Seventh Crow Wing is located two miles south of Nevis in Hubbard County. Seventh Crow Wing has a surface area of 254 acres and a maximum depth of 40 feet. There is no public access on the lake, however, there is a county-owned access on the outlet channel (Crow Wing River), west of county road #13. This is an undeveloped access that is only suitable for small or carry-in boats. The Minnesota Department of Natural Resources (DNR) has classified Minnesota's lakes into 43 different types based on physical and chemical characteristics. Seventh Crow Wing is in lake class 31. Other area lakes in this same classification include: Second, Fifth, Sixth, and Eighth Crow Wing lakes, Duck, Hinds, and Lower Twin. Seventh Crow Wing provides fishing opportunities for walleye, northern pike, largemouth bass, and panfish.

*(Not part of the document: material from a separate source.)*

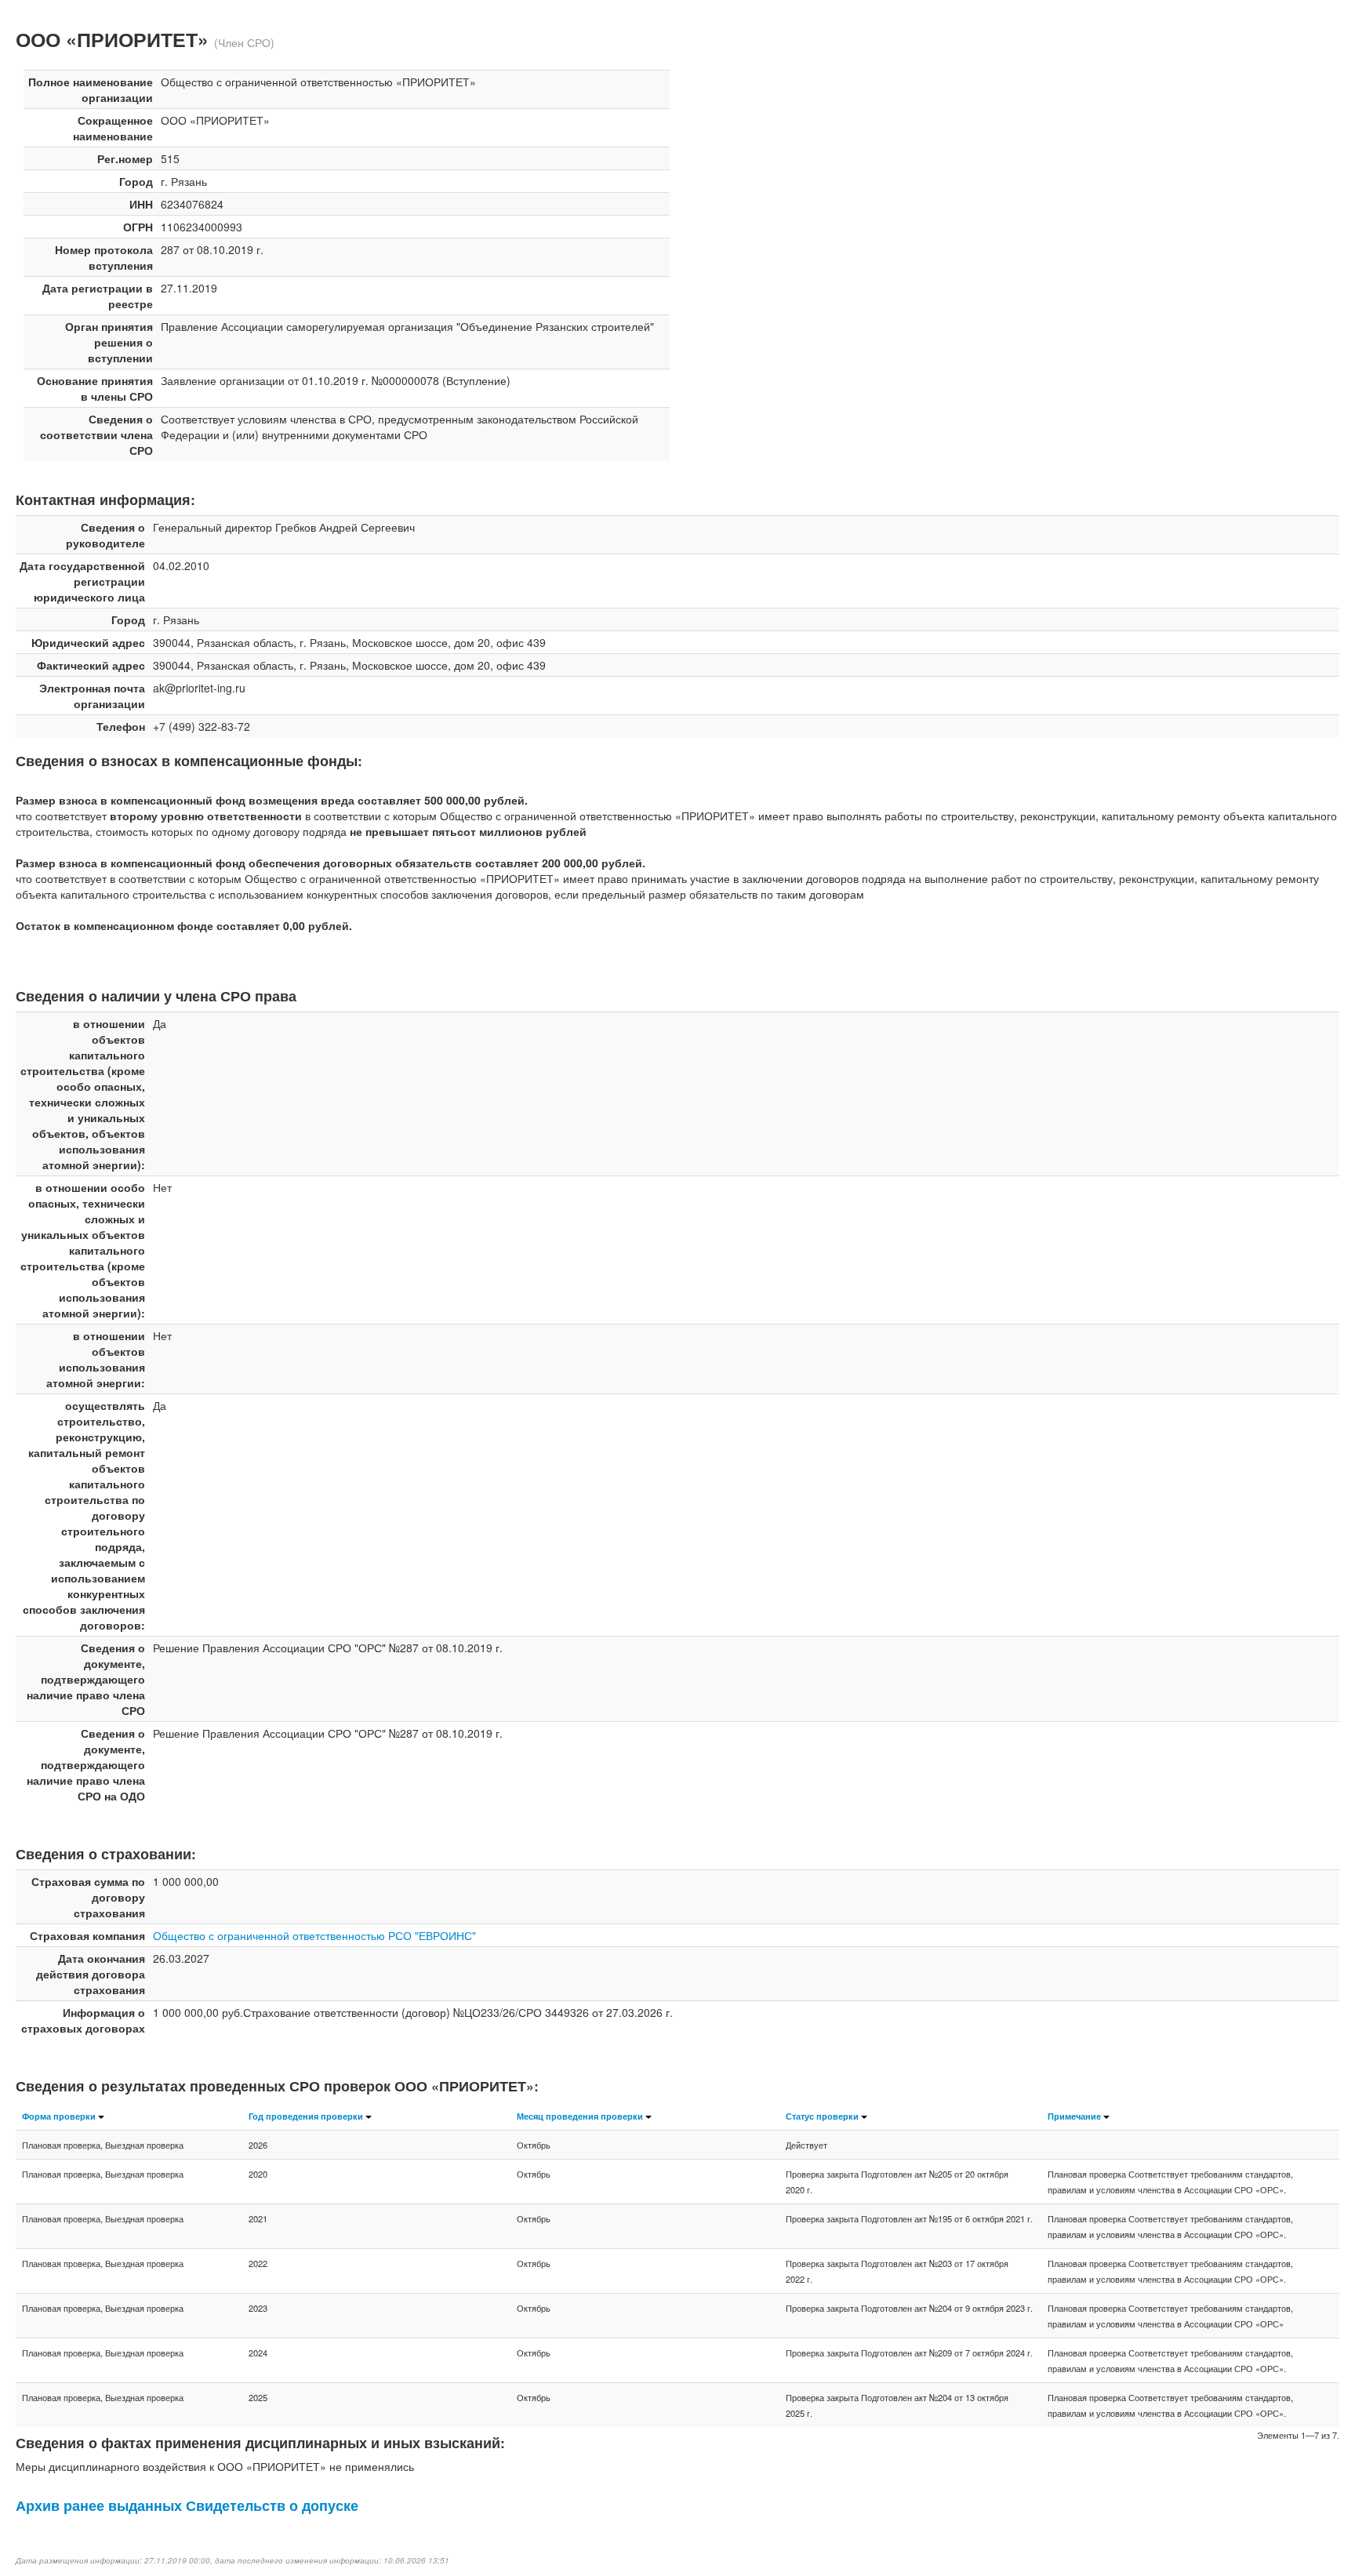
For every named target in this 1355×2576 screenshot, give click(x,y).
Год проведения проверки (306, 2115)
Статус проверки (822, 2115)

Walleye were sampled in high numbers (13.5 walleye/gillnet), above the management goal of 7.0 walleye/net and well above the range "typical" for this lake class. Walleye abundance in past has generally been near or above the management goal. Good numbers of walleye in the 16-18 inch size range were sampled. The walleye population in Seventh Crow Wing is being maintained by a combination of natural reproduction and stocking by the DNR. Seventh Crow Wing is stocked with walleye fingerlings in odd numbered years. Yellow perch, an important forage species for walleye, were sampled in good numbers. The yellow perch in Seventh Crow Wing are small in size with few fish an acceptable size for angling.
Present and past surveys have shown that Seventh Crow Wing is able to maintain a low to moderate northern pike population composed of moderate to quality sized fish. The northern pike gillnet catch of 1.0 pike/gillnet is below the range "typical" for this lake class, but similar to past surveys. While numbers are low, Seventh Crow Wing is able to produce some large pike due to the combination of a good food supply of white sucker and tullibee (cisco) and fast growth rates.

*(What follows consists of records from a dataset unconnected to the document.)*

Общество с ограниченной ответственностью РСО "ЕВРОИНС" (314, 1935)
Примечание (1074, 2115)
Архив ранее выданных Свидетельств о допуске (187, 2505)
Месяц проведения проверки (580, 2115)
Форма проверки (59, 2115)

Seventh Crow Wing supports good populations of panfish and largemouth bass. Anglers will find good numbers of bluegill in the 6-8 inch range and black crappie in the 9-11 inch range. Good largemouth bass habitat of submerged and emergent aquatic vegetation is found in Seventh Crow Wing.
Other species sampled included high numbers of white sucker and bowfin (dogfish) and moderate numbers of pumpkinseed and rock bass. Brown bullhead, yellow bullhead, golden shiner, and green sunfish were sampled in low numbers.